Par rapport au manque de moyens, c’est évident qu’il n’y a pas assez d’enseignants. Il y a un défi de formation, de développement professionnel, de rétention. Il y a des professeurs qualifiés pour enseigner en français, mais ils ne le font pas, car il y a eu une occasion d’enseigner un autre sujet, dans une autre école, ou bien il y a des défis systématiques lors de l’embauche.
Et je ne crois pas que ce soit un manque d’outils. Ce qui ressort des recherches depuis des années, c’est que les enseignants de FLS ont des ressources en français, mais qu’elles ne sont pas adaptées aux élèves qui apprennent la langue.
Par exemple, pour une enseignante en immersion française qui enseigne la géographie, y a-t-il une ressource qu’elle n’a pas besoin de traduire en français ou d’adapter pour les apprenants de la langue?

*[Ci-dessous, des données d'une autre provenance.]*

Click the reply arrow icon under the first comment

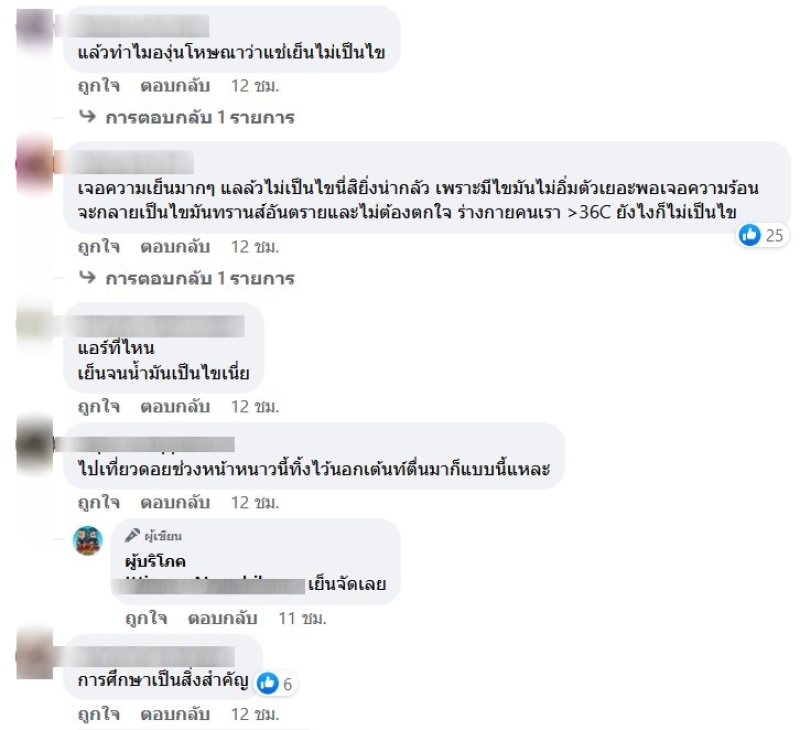pyautogui.click(x=87, y=117)
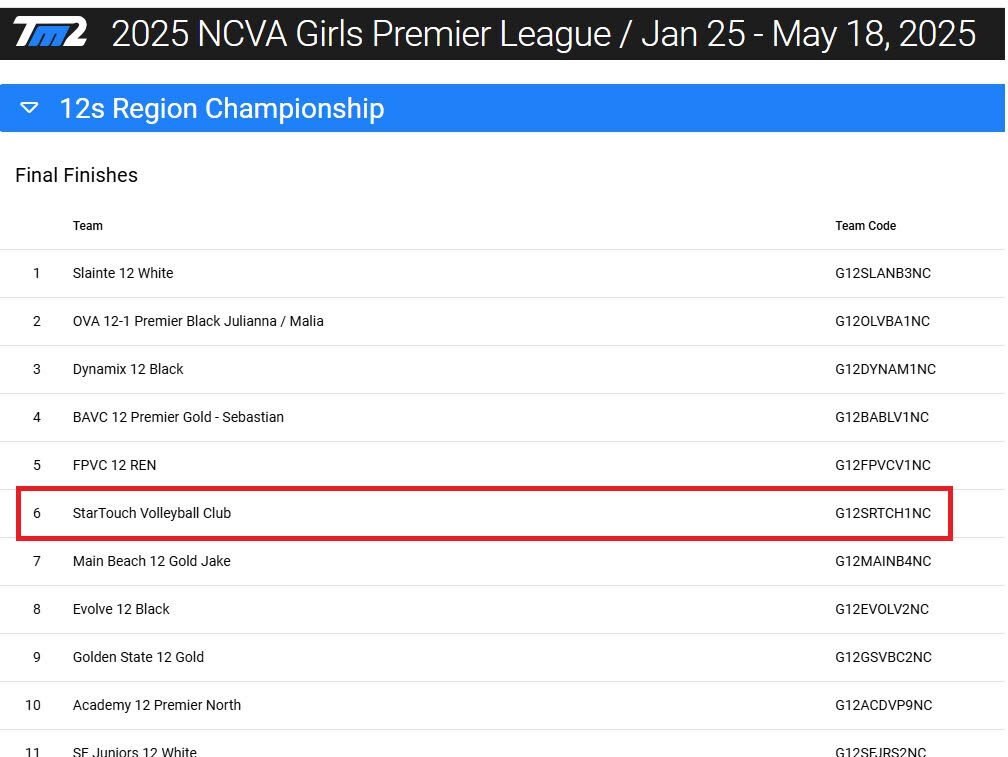This screenshot has width=1008, height=757.
Task: Click BAVC 12 Premier Gold - Sebastian
Action: tap(178, 417)
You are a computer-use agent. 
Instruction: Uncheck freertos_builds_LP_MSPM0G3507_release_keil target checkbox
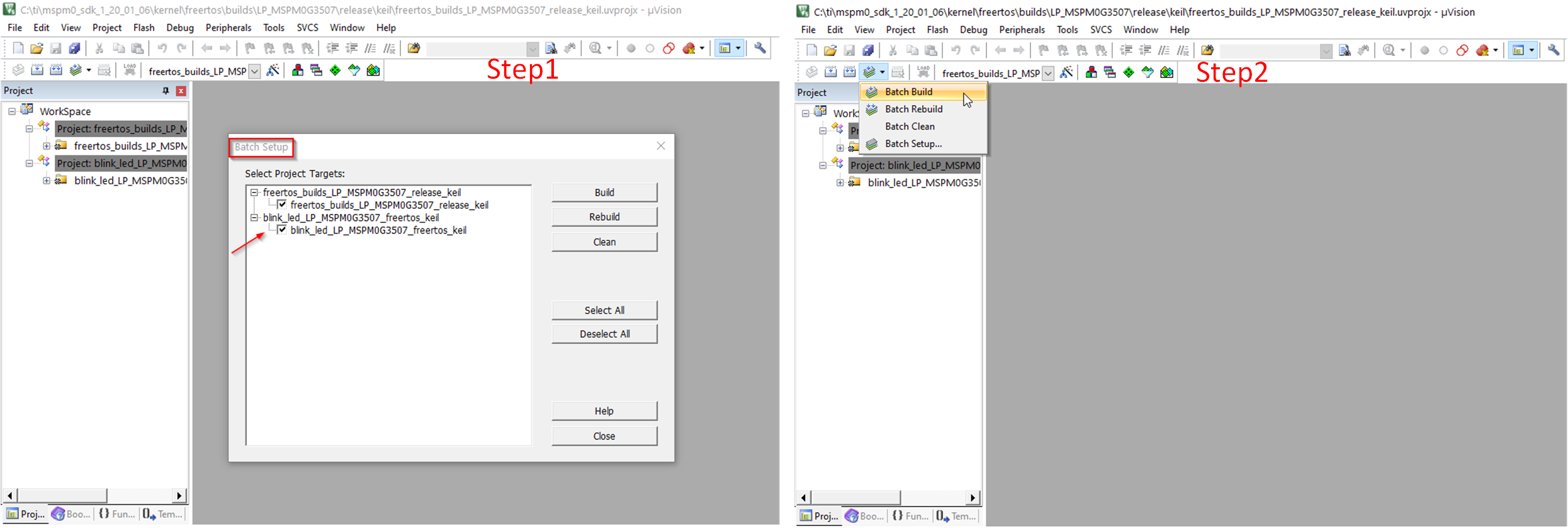282,205
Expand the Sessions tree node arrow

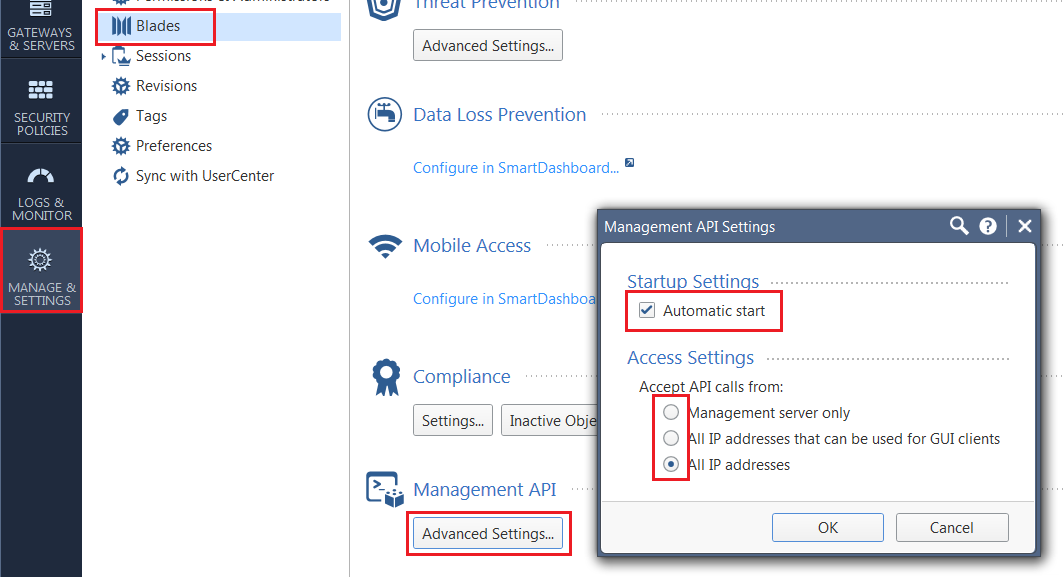tap(103, 56)
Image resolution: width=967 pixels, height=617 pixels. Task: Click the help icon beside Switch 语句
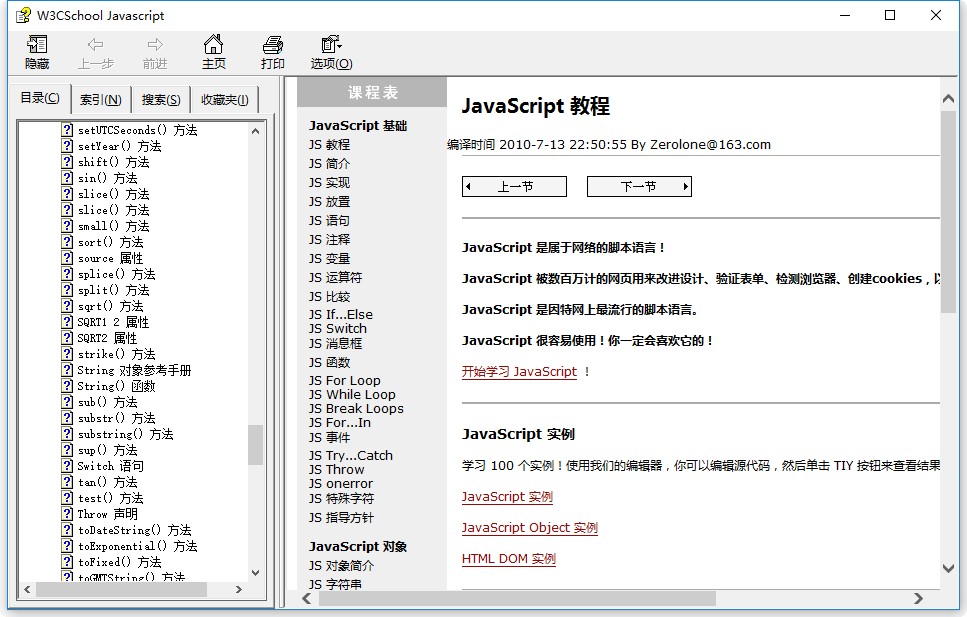pos(67,466)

Certains pensent qu’il faut trouver une ressource en français produite au Québec ou en France, mais ce n’est pas vraiment ciblé pour les apprenants de la langue. L’outil est là, mais il faut qu’on le cible pour qu’il réponde à la réalité des apprenants. C’est l’une des préoccupations auxquelles on veut répondre à travers cette recherche.